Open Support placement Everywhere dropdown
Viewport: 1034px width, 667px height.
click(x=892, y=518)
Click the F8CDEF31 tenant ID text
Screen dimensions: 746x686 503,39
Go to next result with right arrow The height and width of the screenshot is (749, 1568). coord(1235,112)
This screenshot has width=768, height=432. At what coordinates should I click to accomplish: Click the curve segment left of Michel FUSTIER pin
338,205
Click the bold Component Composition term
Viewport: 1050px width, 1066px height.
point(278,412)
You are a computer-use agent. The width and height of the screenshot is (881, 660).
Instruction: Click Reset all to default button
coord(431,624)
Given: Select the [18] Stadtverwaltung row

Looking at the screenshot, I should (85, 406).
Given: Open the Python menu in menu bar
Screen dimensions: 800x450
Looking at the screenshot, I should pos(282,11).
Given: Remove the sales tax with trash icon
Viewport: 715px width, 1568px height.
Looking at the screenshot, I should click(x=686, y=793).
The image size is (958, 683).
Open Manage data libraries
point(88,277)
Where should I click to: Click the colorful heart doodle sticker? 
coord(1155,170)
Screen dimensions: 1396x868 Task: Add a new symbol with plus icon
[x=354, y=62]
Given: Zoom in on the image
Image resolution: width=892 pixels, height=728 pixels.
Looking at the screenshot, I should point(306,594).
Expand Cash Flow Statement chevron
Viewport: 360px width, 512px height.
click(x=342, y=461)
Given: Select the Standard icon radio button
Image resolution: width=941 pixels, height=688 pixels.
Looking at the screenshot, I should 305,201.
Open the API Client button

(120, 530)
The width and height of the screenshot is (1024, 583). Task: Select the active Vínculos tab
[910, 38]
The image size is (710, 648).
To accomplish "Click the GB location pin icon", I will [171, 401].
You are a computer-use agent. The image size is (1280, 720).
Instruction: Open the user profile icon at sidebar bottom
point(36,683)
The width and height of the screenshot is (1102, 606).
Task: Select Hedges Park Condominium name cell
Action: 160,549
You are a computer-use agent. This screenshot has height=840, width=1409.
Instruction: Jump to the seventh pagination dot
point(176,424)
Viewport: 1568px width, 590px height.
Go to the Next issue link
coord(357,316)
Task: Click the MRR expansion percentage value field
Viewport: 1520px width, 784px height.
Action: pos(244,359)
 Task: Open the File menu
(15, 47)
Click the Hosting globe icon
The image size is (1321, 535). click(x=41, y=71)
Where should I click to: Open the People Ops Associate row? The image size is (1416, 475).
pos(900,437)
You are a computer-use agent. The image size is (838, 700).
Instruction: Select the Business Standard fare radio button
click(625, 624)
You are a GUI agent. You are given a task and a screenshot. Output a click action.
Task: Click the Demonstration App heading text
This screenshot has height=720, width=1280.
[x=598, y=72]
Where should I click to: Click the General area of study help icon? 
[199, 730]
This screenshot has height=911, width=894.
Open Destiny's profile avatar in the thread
◆ ◆ ◆ ◆ ◆
WHAT TO WORK ON: A single figure is required: the number of lines above in which the string "agent" appears.

PROBLEM SOLUTION: 5